• _Working data_:
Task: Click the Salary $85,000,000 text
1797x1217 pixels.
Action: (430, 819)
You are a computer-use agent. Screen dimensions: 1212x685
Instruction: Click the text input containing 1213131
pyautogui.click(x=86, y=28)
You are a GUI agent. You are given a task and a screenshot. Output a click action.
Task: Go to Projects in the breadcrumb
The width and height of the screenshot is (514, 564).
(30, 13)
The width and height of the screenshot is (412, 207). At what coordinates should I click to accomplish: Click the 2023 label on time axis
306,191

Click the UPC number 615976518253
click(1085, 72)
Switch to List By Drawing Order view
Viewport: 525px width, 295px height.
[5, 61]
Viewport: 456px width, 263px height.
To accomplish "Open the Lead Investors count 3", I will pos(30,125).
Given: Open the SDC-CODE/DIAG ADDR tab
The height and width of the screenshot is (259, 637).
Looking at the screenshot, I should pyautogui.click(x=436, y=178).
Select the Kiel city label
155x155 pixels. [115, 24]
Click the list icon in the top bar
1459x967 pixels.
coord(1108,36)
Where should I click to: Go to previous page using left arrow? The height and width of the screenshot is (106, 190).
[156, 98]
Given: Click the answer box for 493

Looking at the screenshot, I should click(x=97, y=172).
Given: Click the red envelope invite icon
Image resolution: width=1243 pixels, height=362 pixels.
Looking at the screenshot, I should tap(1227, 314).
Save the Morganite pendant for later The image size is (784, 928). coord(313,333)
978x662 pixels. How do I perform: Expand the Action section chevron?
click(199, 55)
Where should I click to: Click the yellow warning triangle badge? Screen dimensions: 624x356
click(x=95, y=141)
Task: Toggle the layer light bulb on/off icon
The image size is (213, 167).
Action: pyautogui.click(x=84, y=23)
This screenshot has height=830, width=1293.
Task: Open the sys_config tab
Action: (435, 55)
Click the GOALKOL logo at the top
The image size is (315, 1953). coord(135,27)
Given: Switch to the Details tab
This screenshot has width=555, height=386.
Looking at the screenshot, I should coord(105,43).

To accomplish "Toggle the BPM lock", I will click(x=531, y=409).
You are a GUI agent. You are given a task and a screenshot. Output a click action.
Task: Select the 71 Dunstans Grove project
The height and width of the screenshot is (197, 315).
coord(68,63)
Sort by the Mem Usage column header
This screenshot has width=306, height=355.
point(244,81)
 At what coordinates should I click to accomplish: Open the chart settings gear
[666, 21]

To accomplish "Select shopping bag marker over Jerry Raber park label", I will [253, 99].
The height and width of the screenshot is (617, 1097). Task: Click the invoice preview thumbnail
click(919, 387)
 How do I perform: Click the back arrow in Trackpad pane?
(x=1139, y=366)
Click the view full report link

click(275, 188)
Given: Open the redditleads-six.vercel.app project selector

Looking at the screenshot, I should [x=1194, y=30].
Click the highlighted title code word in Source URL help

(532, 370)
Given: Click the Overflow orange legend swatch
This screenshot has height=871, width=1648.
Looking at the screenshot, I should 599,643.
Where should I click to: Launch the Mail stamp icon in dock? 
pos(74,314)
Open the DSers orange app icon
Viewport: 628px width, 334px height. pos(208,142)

• _Exercise prompt_:
Can you lay out the rows as a Markdown table with the columns No and Text, starting at the line that has "Given: Switch to the Details tab" and stopping after the line that has "will click(x=531, y=409)."? Number each line in No, put the line itself in Text, and skip any blank lines.

• _Exercise output_:
| No | Text |
|---|---|
| 1 | Given: Switch to the Details tab |
| 2 | This screenshot has width=555, height=386. |
| 3 | Looking at the screenshot, I should coord(105,43). |
| 4 | To accomplish "Toggle the BPM lock", I will click(x=531, y=409). |